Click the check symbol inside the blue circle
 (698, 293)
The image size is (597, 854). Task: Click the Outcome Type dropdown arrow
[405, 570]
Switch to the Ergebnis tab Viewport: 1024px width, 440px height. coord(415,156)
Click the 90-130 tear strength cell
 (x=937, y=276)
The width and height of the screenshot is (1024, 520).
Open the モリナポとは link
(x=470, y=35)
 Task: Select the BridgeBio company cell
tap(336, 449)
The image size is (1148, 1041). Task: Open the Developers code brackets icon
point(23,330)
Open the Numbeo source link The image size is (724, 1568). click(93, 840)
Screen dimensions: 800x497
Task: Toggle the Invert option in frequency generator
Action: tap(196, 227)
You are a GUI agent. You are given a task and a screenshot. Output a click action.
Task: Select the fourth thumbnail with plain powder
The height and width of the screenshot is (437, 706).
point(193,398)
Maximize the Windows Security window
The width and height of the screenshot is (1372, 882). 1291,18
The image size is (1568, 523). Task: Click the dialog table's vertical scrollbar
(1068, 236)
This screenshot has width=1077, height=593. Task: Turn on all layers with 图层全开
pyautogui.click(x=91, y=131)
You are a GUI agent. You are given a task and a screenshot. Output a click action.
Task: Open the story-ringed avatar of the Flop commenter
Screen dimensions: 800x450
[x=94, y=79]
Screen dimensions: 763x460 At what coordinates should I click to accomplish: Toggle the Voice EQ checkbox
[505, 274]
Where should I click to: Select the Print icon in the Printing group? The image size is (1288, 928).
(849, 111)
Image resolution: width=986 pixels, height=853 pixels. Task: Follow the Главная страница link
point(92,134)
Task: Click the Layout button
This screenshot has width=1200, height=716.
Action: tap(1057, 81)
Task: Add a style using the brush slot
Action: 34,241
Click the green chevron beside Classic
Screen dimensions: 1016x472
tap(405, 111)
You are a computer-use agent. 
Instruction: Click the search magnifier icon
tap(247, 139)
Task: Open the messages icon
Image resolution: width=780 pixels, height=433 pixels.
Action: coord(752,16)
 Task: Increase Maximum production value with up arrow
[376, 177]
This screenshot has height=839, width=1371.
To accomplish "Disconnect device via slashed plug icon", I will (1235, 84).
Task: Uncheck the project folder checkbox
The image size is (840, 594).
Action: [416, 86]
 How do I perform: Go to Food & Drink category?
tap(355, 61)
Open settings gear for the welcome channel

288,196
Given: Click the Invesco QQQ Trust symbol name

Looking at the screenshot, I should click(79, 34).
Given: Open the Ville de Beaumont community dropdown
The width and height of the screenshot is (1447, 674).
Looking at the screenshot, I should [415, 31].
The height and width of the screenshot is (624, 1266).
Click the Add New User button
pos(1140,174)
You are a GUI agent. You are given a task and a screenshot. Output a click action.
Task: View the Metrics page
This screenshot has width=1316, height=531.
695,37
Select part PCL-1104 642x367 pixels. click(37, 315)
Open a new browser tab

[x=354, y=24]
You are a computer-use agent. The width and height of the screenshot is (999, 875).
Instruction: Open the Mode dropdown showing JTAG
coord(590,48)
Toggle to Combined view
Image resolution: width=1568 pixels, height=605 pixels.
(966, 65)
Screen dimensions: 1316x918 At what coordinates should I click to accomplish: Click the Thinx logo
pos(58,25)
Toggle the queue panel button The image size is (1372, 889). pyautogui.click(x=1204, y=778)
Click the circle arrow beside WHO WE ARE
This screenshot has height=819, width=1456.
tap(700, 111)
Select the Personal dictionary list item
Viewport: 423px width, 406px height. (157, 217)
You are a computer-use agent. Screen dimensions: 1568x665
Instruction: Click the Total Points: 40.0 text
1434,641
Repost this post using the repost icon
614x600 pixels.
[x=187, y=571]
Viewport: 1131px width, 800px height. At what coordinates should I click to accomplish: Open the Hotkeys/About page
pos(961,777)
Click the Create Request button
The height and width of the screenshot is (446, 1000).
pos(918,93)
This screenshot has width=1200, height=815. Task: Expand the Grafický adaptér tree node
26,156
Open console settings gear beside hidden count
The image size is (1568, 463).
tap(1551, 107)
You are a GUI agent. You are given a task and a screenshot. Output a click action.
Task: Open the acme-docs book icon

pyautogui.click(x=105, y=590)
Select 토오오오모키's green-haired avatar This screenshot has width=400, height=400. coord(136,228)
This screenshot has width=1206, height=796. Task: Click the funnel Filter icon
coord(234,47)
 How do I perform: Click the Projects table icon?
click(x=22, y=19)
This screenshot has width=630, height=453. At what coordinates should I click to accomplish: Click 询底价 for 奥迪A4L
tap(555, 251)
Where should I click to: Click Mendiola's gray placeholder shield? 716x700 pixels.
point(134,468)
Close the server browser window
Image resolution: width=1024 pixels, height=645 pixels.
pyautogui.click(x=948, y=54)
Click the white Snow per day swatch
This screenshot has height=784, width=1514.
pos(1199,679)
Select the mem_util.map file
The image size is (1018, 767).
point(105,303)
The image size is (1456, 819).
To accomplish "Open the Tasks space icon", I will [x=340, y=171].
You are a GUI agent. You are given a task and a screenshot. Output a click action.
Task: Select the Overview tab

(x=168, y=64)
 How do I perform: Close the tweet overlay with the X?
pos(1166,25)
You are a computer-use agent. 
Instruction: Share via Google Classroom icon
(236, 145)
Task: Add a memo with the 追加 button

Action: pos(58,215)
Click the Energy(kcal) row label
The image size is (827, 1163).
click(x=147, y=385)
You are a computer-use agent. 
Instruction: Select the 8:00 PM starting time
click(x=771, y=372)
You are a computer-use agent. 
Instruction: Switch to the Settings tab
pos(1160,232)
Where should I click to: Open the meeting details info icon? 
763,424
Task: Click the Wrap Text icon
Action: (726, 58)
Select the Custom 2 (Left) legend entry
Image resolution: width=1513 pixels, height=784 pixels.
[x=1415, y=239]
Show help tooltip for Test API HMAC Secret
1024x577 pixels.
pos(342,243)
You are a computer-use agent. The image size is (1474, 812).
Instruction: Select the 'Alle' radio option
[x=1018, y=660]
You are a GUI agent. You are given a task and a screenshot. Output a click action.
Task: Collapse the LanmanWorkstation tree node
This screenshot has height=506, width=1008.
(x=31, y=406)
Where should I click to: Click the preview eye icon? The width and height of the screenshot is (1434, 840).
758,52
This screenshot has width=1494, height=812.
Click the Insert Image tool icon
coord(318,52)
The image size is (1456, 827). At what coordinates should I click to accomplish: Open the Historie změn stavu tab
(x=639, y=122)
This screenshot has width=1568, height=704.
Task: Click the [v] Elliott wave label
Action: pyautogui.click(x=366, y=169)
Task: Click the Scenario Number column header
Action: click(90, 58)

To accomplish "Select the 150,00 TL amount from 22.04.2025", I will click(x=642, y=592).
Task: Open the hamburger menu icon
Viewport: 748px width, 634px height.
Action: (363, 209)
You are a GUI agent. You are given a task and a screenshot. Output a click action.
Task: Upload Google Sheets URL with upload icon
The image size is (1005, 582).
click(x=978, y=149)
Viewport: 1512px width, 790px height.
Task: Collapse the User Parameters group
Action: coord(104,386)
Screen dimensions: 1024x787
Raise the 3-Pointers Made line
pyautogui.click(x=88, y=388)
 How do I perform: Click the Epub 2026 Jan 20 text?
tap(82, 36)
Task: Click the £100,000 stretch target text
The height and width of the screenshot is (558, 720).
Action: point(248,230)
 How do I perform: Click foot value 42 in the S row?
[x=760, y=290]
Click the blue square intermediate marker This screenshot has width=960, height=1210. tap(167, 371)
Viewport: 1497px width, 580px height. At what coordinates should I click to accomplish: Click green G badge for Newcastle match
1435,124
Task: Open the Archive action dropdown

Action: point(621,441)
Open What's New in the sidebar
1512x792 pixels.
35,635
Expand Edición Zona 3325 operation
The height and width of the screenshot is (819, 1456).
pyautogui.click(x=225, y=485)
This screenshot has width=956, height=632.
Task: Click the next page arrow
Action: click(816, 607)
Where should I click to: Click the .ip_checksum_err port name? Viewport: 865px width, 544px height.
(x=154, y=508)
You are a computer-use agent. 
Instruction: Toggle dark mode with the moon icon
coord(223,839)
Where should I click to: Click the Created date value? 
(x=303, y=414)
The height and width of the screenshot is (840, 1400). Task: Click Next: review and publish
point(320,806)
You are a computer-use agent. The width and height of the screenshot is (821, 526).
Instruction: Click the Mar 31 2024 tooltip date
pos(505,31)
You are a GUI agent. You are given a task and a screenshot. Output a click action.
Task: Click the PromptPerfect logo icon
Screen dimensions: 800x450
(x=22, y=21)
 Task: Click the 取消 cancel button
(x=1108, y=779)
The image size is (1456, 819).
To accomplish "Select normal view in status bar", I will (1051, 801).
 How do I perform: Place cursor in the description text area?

*Your instructions*: Return, without any change, the items between the line holding "The image size is (597, 854)." and the line holding "point(23,330)", inclusive.

*Task output*:
The image size is (597, 854). Task: Click the Outcome Type dropdown arrow
[405, 570]
Switch to the Ergebnis tab Viewport: 1024px width, 440px height. coord(415,156)
Click the 90-130 tear strength cell
 (x=937, y=276)
The width and height of the screenshot is (1024, 520).
Open the モリナポとは link
(x=470, y=35)
 Task: Select the BridgeBio company cell
tap(336, 449)
The image size is (1148, 1041). Task: Open the Developers code brackets icon
point(23,330)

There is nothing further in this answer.